Tindak pidana / kejahatan korupsi, para ahli meneggarainya terjadi karena beberapa factor, antara lain : korupsi karena kebutuhan (corruption by need), korupsi yang terjadi dan dilakukan karena kebutuhan sang pelaku.

Pada masa lalu korupsi ini banyak dilakukan oleh para birokrat kecil, pegawai negeri rendahan yang karena besaran gajinya tidak memenuhi kebutuhan hidupnya terpaksa melakukan korupsi dengan skala besaran jumlah yang relative kecil. Tetapi pada perkembangannya corruption by need ini justru berkembang selain pada besaran jumlah dana yang dikorupsi juga pada aktor-aktor pelakunya, yaitu para calon kepala daerah (Gubernur, Bupati dan Walikota).

Berapa banyak kepala daerah incumbent / calon kepala daerah tertangkap tangan oleh KPK, umumnya yang tertangkap tangan itu pada waktu menerima, meminta dan memeras stake holdernya, baik yang internal (para pejabat bawahan spt SKPD) maupun eksternal (pengusaha proyek Pemda).
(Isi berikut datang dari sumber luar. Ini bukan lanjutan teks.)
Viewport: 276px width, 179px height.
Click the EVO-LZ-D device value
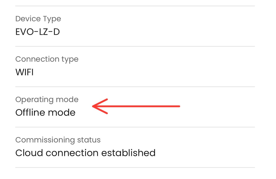point(38,32)
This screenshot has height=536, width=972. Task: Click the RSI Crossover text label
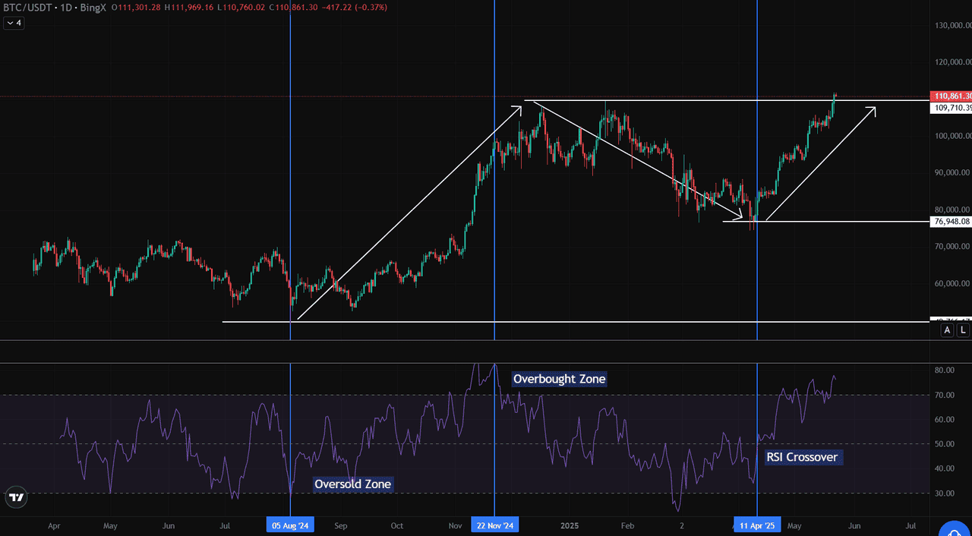tap(804, 457)
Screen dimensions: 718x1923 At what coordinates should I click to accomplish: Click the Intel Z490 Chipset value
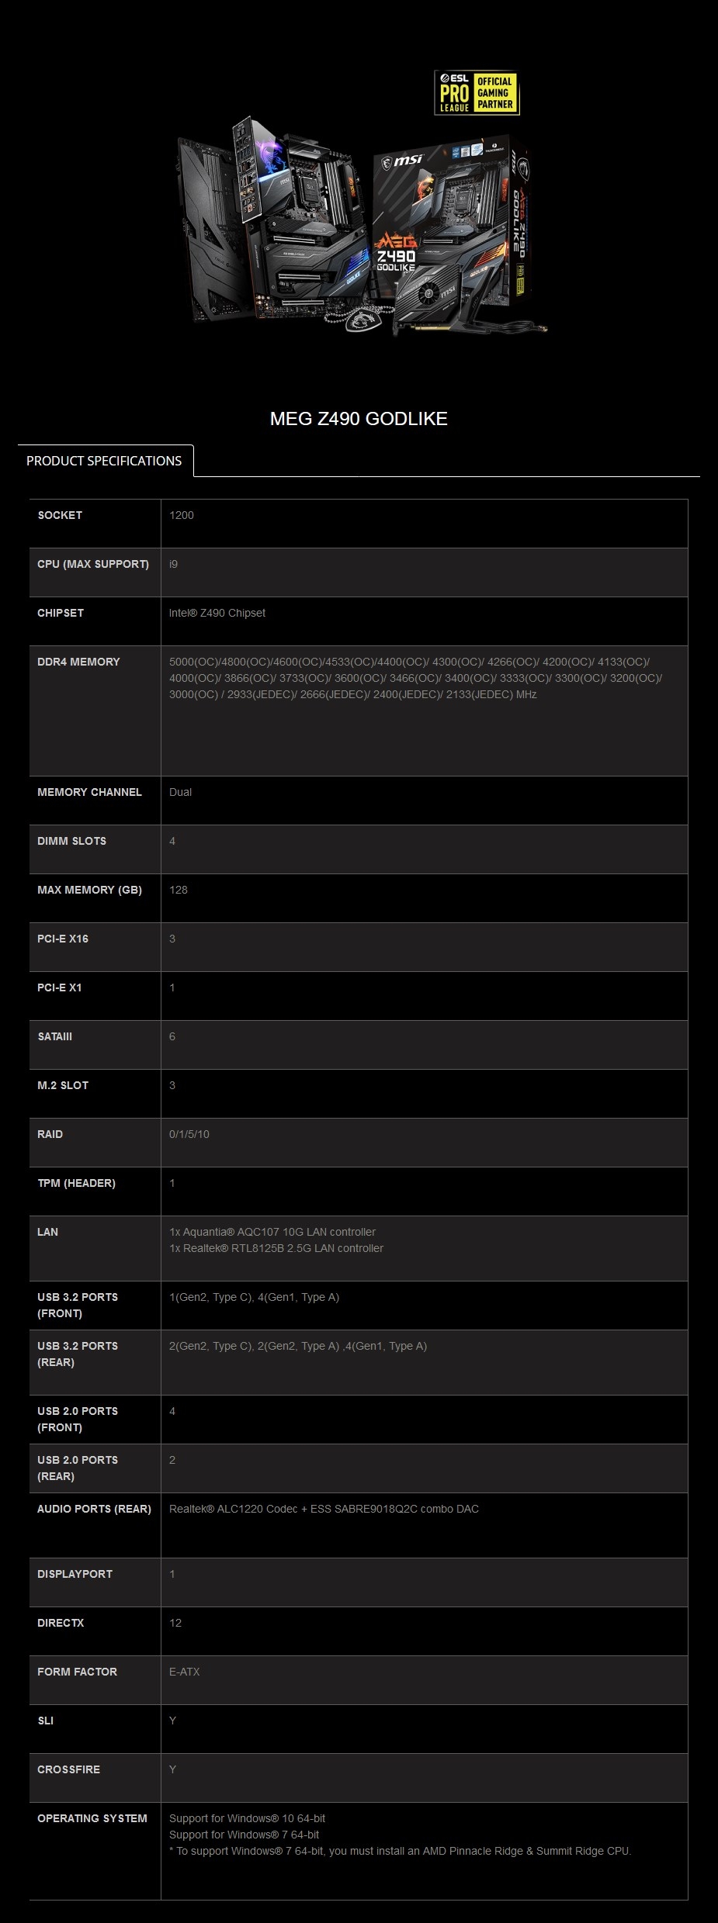[217, 613]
Factor lain, korupsi yang dilakukan karena keserakahan (corruption by greedy), ini sesuatu yang bersifat facta notoir atau rahasia umum. Berapa banyak para penyelenggara negara, pengusaha, anggota DPR tertangkap dan diadili serta diputus sebagai koruptor berasal dari mereka-mereka yang jika dilihat LHKPN nya jumlah harta cukup untuk tidak disebut bujkan orang kaya. 

Jumlah harta mereka mungkin tidak akan habis dikonsumsi 7 (tujuh) turunan, tetapi realitasnya mereke-mereka lah yang justru banyak melakukan korupsi, menjadi sangat logis karena memang merekalah yang paling punya kesempatan untuk melakukan korupsi.
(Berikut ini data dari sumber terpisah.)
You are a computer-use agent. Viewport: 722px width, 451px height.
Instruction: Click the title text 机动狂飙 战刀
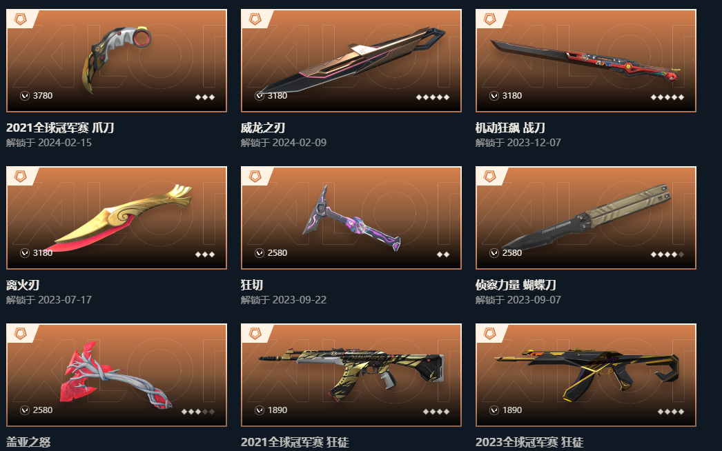(510, 128)
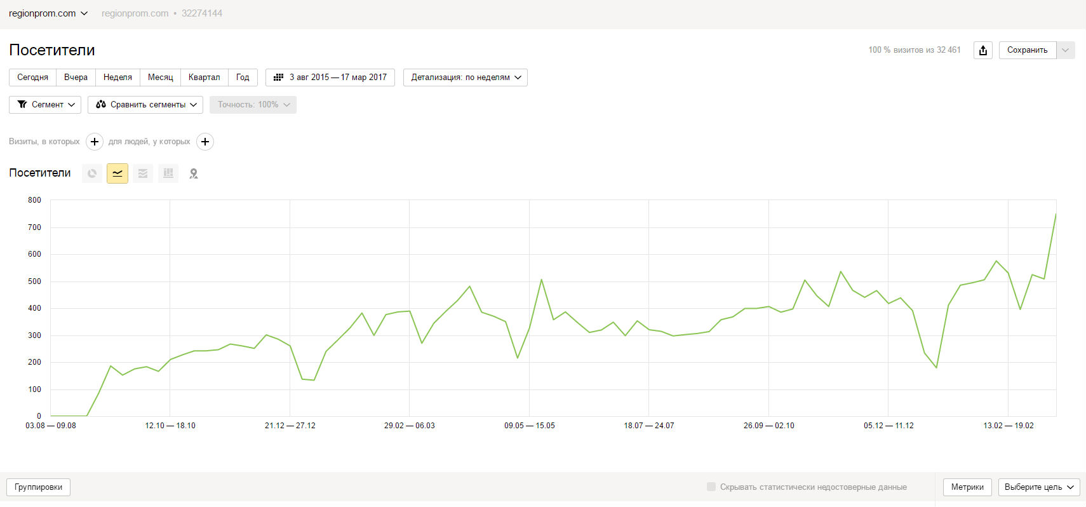This screenshot has width=1086, height=507.
Task: Select the Квартал period tab
Action: coord(204,78)
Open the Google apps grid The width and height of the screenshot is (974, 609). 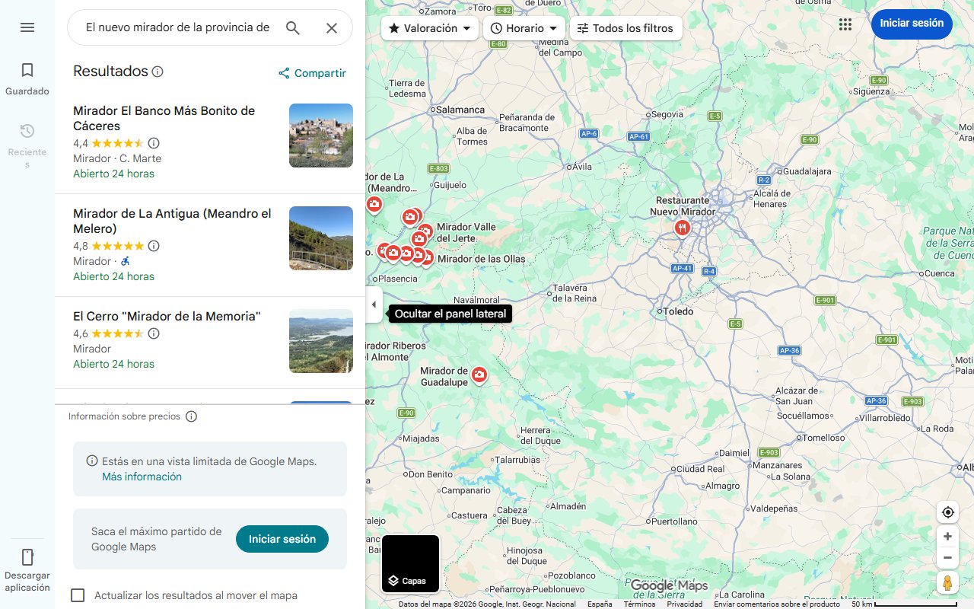point(845,24)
Faktor berikutnya adalah korupsi yang dilakukan karena siastem (corruption by system). Biasanya dalam konteks ini pelaku semula bukan pelaku yang antusias (berambisi) tetapi karena situasi sekelilingnya yang sudah korup dan jika ditolak akan dianggap aneh, yang pada akhirnya pelaku menikmati juga. Biasanya ada dua model,

Pertama, seorang terlibat karena jabatan yang didudukinya terbiasa atau merangsang stake holder untuk menyerahkan uang ketika berurusan dengan jabatan itu, meski pada awalnya sang pejabat menolak tapi pada akhirnya dikalahkan oleh lingkungannya. Bahkan pada type pertama ini bisa terjdi sang pejabat "dipaksa" oleh atasannya untuk mencari dana (baik untuk kepentingan kelembagaan maupun kepentingan pribadi) menggunakan jabatan untuk mengumpulkan dana korupsi.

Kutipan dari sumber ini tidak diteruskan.